Let’s check day wise number of the tweets( we have data for one week)
y=set(df['year'])
sns.set(style='darkgrid',)
for item in list(y):
data=df[df['year']==item]['day'].value_counts().reindex(days)
sns.lineplot(data = data,palette = "hot", legend="brief",label=item)
plt.xticks(rotation=30)
plt.legend()
plt.title('Day- wise tweets',fontsize = 20)
plt.xlabel('Day',fontsize = 15)
plt.ylabel('Number of tweets',fontsize = 15)
we can see there are more numbers of tweets from people on friday. Now, lets check about the most used words in these tweets by making a word cloud out of the processed tweets.
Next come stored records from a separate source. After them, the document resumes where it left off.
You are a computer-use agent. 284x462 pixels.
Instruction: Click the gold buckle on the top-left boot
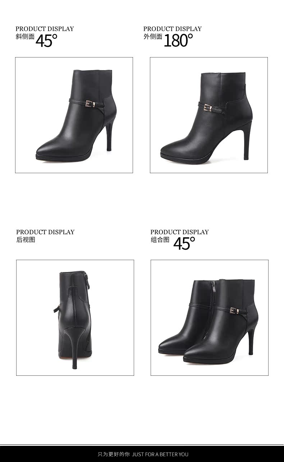(x=90, y=104)
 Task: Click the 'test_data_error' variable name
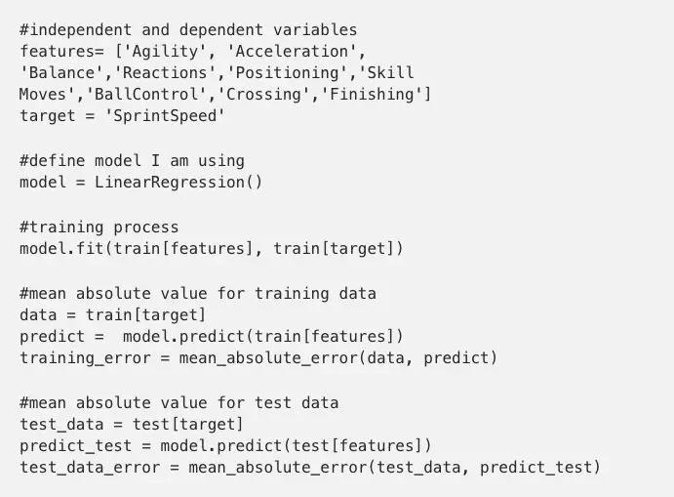tap(90, 468)
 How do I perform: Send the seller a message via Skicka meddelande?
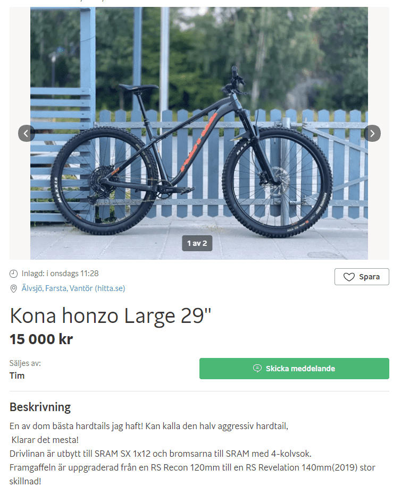click(294, 369)
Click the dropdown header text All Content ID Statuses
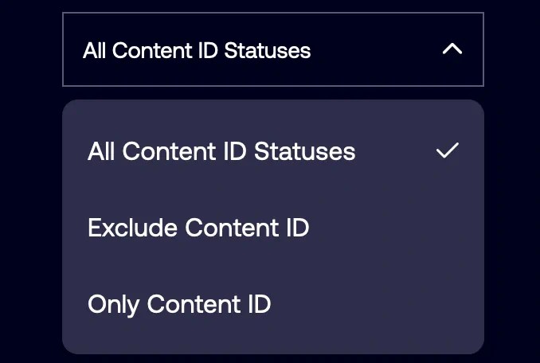 point(197,51)
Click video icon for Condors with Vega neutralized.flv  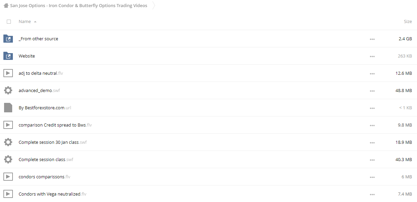click(x=8, y=194)
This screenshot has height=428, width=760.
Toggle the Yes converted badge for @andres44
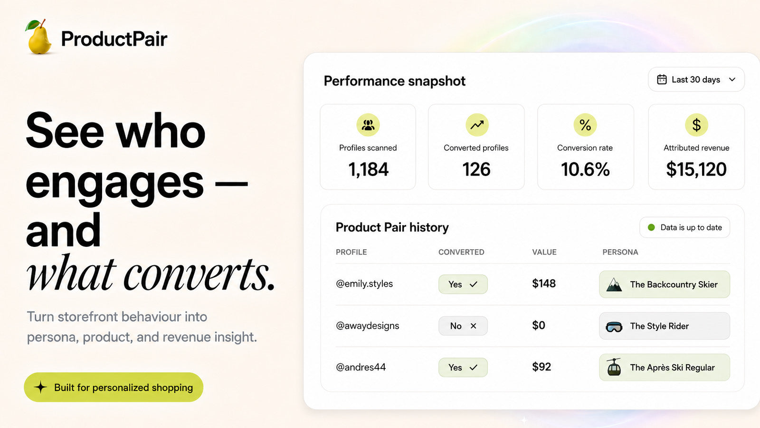pos(463,367)
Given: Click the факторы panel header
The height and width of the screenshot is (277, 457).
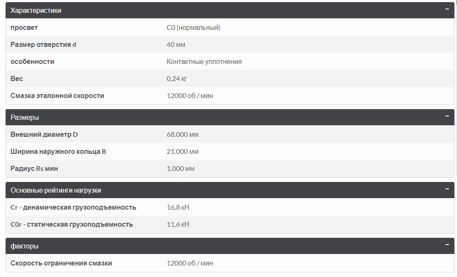Looking at the screenshot, I should click(x=24, y=246).
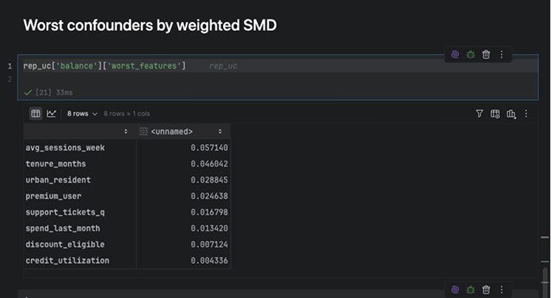
Task: Click the purple AI swirl icon on the bottom cell
Action: (455, 290)
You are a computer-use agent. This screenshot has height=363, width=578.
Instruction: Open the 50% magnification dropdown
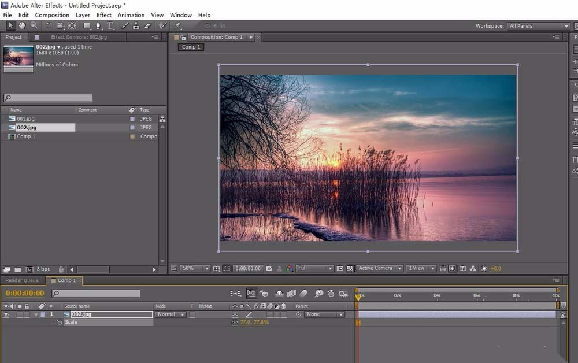coord(195,269)
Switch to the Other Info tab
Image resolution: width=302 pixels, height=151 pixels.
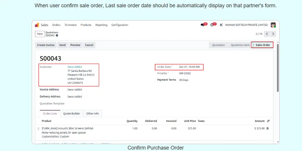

This can be done using the ‘wordcloud’ library from python.
from wordcloud import WordCloud,ImageColorGenerator
text = " ".join(tweet for tweet in df['Processed Tweet'].astype(str))
wordcloud = WordCloud(
background_color = 'white',
width = 1000,
height = 500).generate(text)
plt.imshow(wordcloud, interpolation='bilinear')
plt.axis('off')
plt.rcParams['figure.figsize'] = [20, 20]
plt.tight_layout()
From, the word cloud we can make out that people are talking about the hospital crisis,govt efforts, oxygen crisis,poor,etc. These are very helpful in getting first hand information of the “what is being talked about”.
So, here we saw how we can generate a analysis report based on the tweets. this was a simple introduction to sentiment analysis using the python, twint and textblob. We can always go deeper and create a intense report on the analysis including other things also.
Thanks for reading this article, hope you enjoyed learning it!